La Casa Árabe, una institución diplomática y cultural que realiza más de 300 actividades al año, podría tener sus días contados en la capital por el choque entre el Ayuntamiento de Madrid y el Ministerio de Asuntos Exteriores. A finales de junio, el alcalde de la ciudad, José Luis Martínez-Almeida, anunció su intención de recuperar el edificio histórico -de propiedad municipal- y lanzó gravísimas acusaciones contra la anterior directora de la Casa Árabe, Irene Lozano, a pesar de que Lozano dejó la dirección de esta institución hace ya año y medio. Desde entonces, las dos administraciones no se han puesto aun de acuerdo y Almeida amenaza con acudir a los tribunales si Exteriores no desaloja el inmueble en septiembre.

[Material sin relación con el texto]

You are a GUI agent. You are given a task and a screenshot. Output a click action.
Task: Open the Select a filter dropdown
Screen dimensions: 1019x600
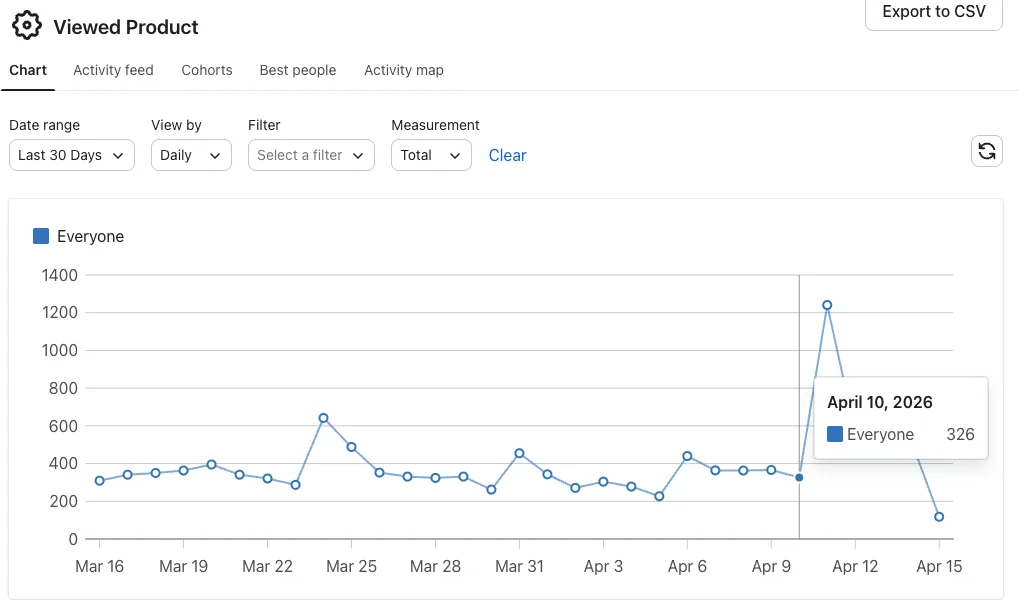311,155
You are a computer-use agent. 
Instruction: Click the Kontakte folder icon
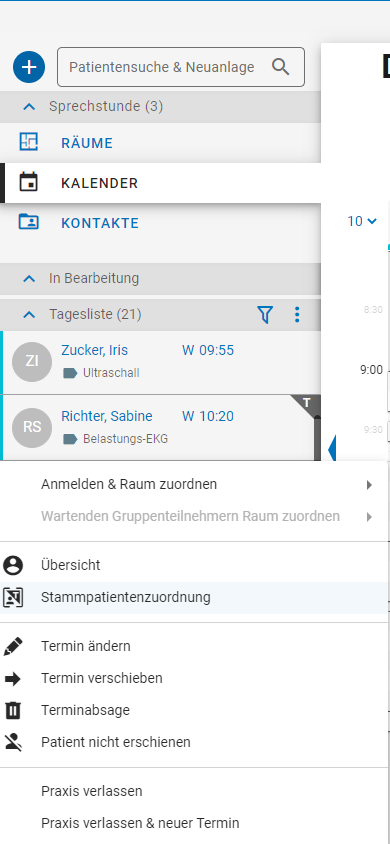click(x=29, y=222)
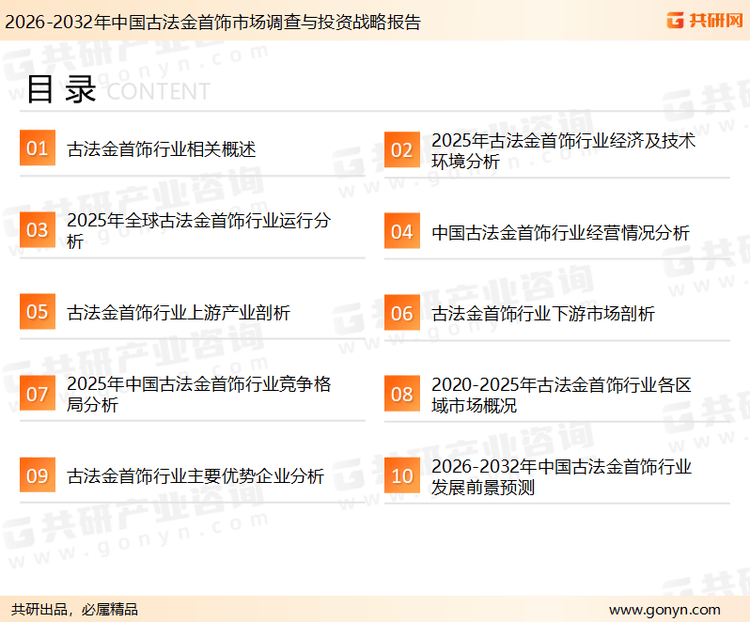Image resolution: width=750 pixels, height=622 pixels.
Task: Open 古法金首饰行业主要优势企业分析 entry
Action: point(195,477)
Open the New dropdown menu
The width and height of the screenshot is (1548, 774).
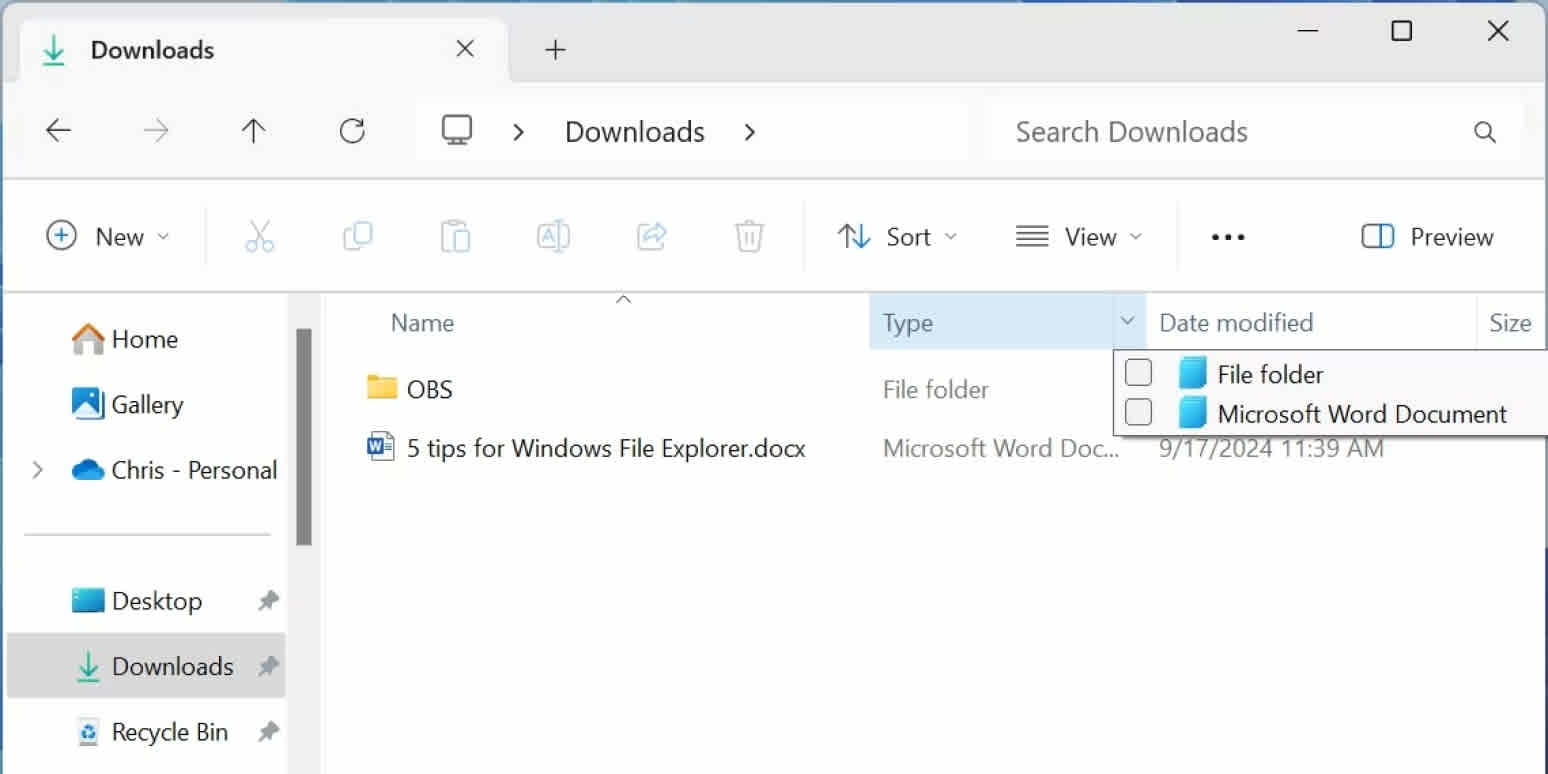click(x=109, y=236)
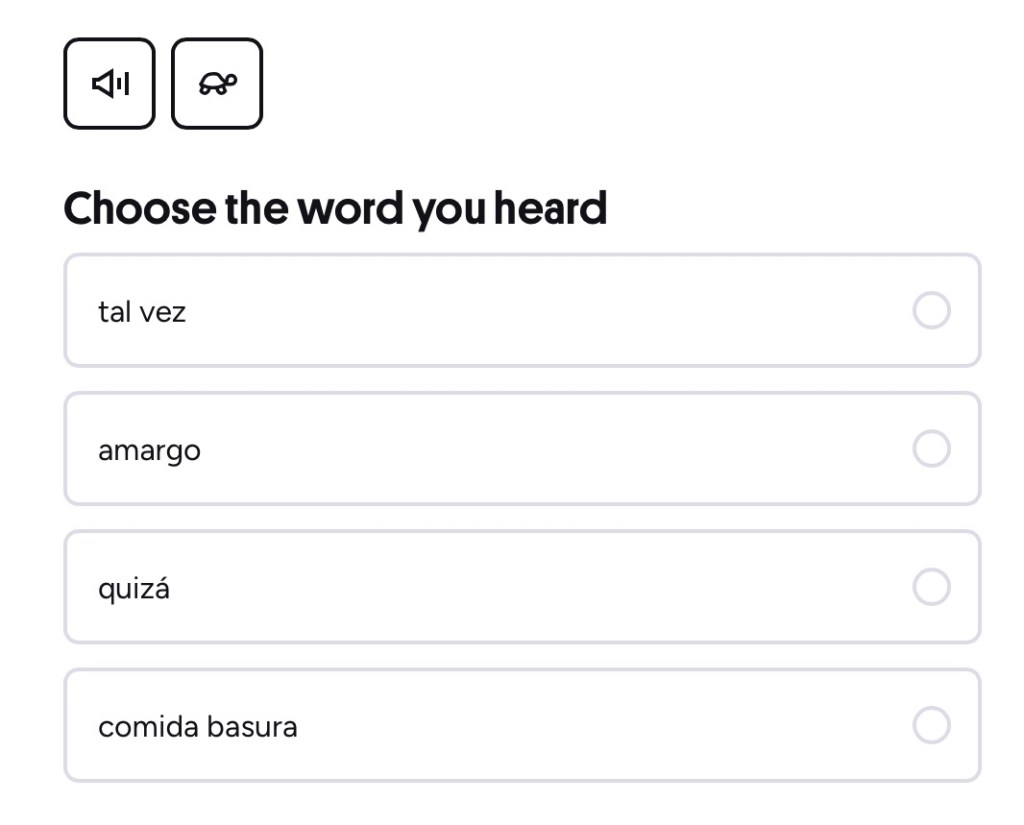Choose the "tal vez" answer card

tap(522, 311)
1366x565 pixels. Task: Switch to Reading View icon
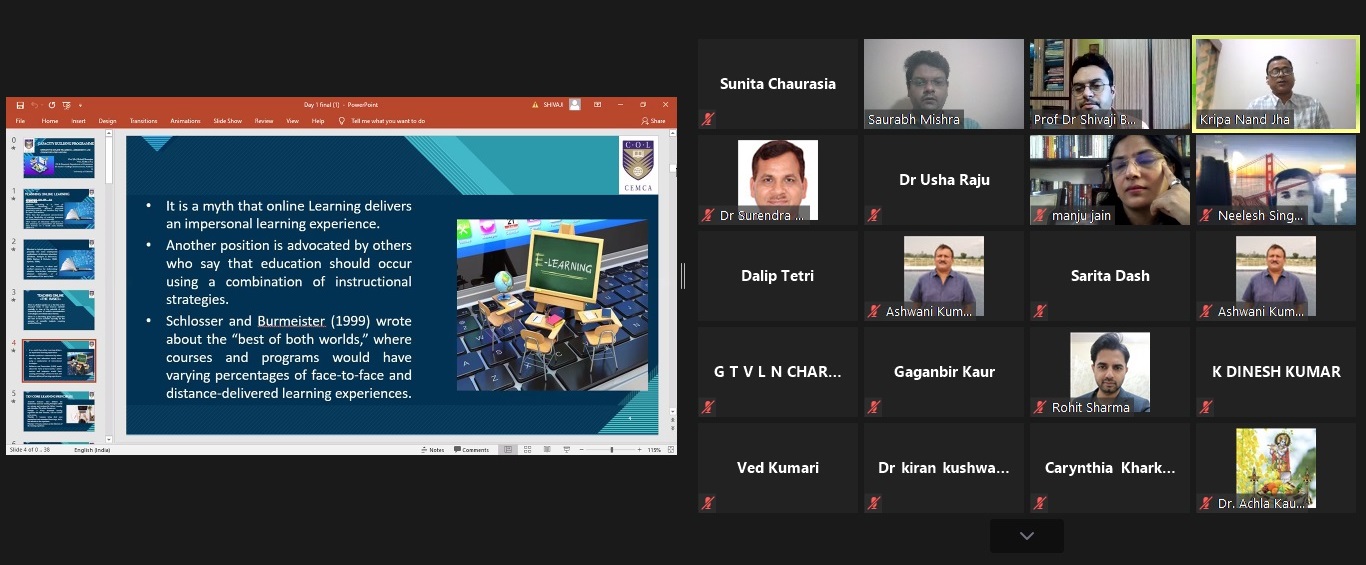click(546, 450)
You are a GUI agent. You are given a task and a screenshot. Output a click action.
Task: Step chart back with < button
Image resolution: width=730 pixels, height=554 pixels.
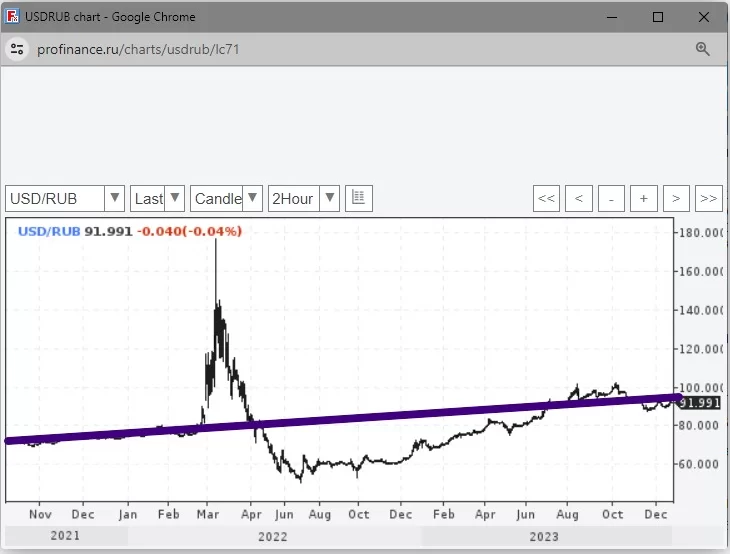[x=578, y=198]
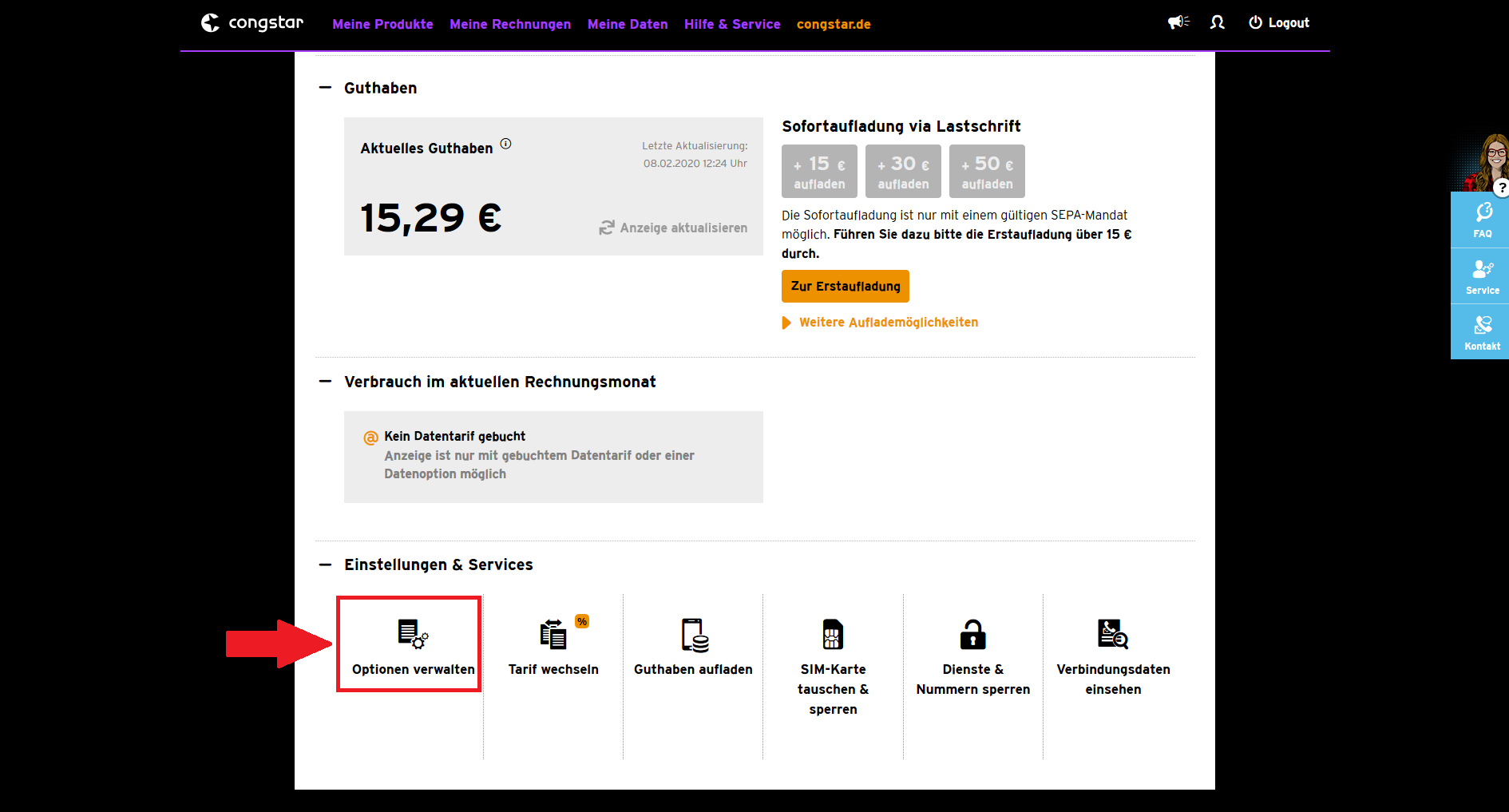This screenshot has width=1509, height=812.
Task: Collapse Verbrauch im aktuellen Rechnungsmonat section
Action: (x=325, y=382)
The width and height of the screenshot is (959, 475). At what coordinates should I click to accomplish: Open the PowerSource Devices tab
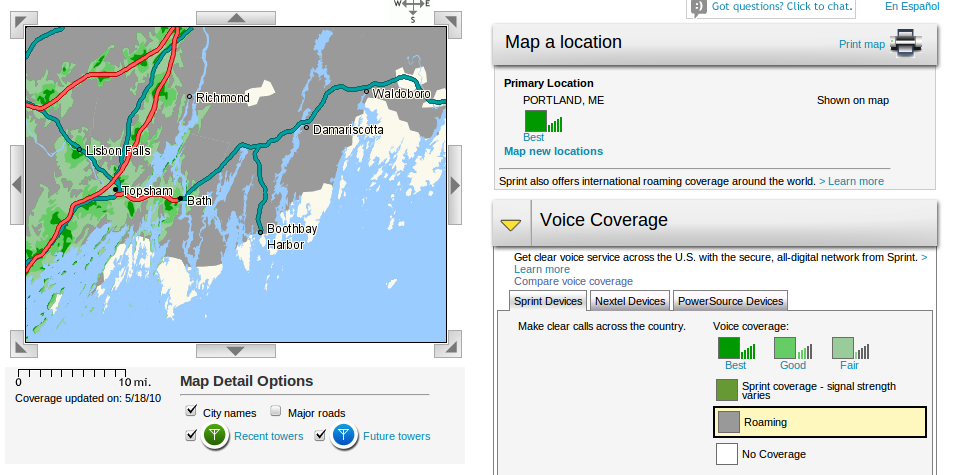click(730, 301)
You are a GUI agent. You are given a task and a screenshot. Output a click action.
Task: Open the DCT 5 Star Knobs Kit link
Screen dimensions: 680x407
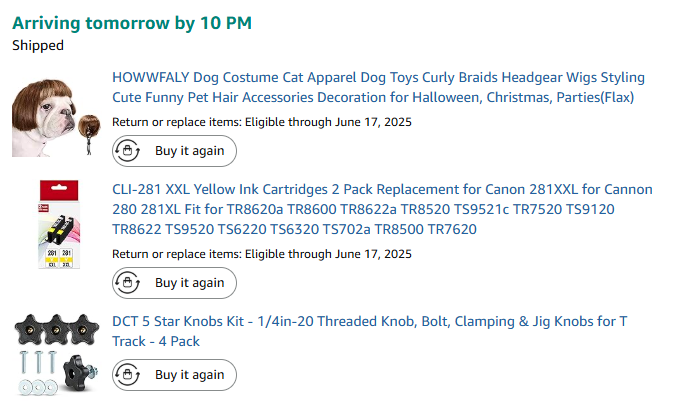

El movimiento del Ayuntamiento se produce seis meses después del anuncio de la salida de la Comunidad de Madrid del Consorcio Casa Árabe, que componen varias administraciones. Entre las justificaciones que dio Almeida para que la institución saliera de su ubicación actual, alegó que se convirtió en “un chiringuito” bajo las órdenes de “la biógrafa de Pedro Sánchez, Irene Lozano”. Según el regidor popular, la gestión de Lozano fue “lamenttabilísima, dejó en bancarrota a Casa Árabe y ahí están los informes del Tribunal de Cuentas, que apuntan a una responsabilidad contable de Irene Lozano”. Almeida incidió en que la gestión de Lozano supuso el “abandono del edificio”, que adolece de “problemas estructurales importantes”.
Fuentes municipales explican a este diario que el Ayuntamiento “no quiere cerrar, ni abandonar Casa Árabe”. Al contrario, mantiene “el compromiso con la importante labor de diplomacia pública que desarrolla la red de casas”. Entre ellas y además de la Casa Árabe (con sede en Madrid y Córdoba) están Casa América (Madrid), Casa Asia (Madrid y Barcelona), Casa África (Las Palmas), Casa Mediterráneo (Alicante) y el Centro Sefarad Israel (Madrid). Todas ellas se gestionan a través de consorcios en los que está el Ministerio de Asuntos Exteriores y las comunidades autónomas y ayuntamientos donde se ubican.
“Deterioro inasumible”
El Ayuntamiento de Madrid plantea, por lo tanto, un cambio de sede porque el actual edificio sufre “un deterioro inasumible”, aseguran en el Consistorio, culpando también a la “pésima gestión” de Lozano, que dirigió la Casa entre 2021 y 2025, y que derivó, según el equipo de Almeida, en “el grave deterioro físico del edificio”, además de que “puso en riesgo su propia viabilidad económica e institucional”. Lo que no explican es qué uso quiere dar Almeida a las Escuelas Aguirre después de que Exteriores la abandone.
Fuentes de la dirección anterior de la Casa explican que en reiteradas ocasiones trasladaron al Ayuntamiento de Madrid la necesidad de reformas estructurales en la cubierta o en el sistema de climatización que el Consorcio no podía realizar porque el edificio es de propiedad municipal. Pero el representante del Ayuntamiento nunca quiso asumirlas alegando que “Madrid no gasta dinero en arreglar edificios que no gestionan”, según les trasladaron. La dirección anterior pidió repetidas veces una reunión con Martínez-Almeida para tratar estas reformas que nunca se llegó a producir.
En cuanto a la gestión económica, Lozano ya explicó públicamente en enero que el informe del Tribunal de Cuentas que citan tanto la Comunidad como el Ayuntamiento no tuvo “una sola pega que poner a las cuentas” de la entidad. Y explicó que el déficit que critican las dos administraciones del PP se deriva del recorte que en el presupuesto de la Casa que hizo Mariano Rajoy, que lo redujo en un 80%: de 10 millones de euros a menos de dos.
Irene Lozano, en la inauguración de una exposición cuando estuvo al frente de la Casa Árabe. / Ricardo Rubio / Europa Press
En conversación con EL PERIÓDICO, Irene Lozano respondió a Almeida que “si Casa Árabe es un chiringuito, el Ayuntamiento ha colaborado en que lo sea porque aprobaron los presupuestos anuales y su programación de actividades cada año”. La escritora y periodista se mostró convencida de que “es evidente” que los ataques que ha recibido desde el PP de Madrid llegan “por mi cercanía con Pedro Sánchez”.
Exteriores no ha respondido aun a la petición del Ayuntamiento, que está esperando una respuesta al burofax que enviaron pidiendo el desalojo. Mientras, cientos de alumnos y de expertos en el mundo árabe -en la Casa reciben clases de árabe unos 500 alumnos por trimestre- ya se han manifestado en las puertas del edificio pidiendo su continuidad en este emplazamiento tan emblemático situado frente al Parque de El Retiro.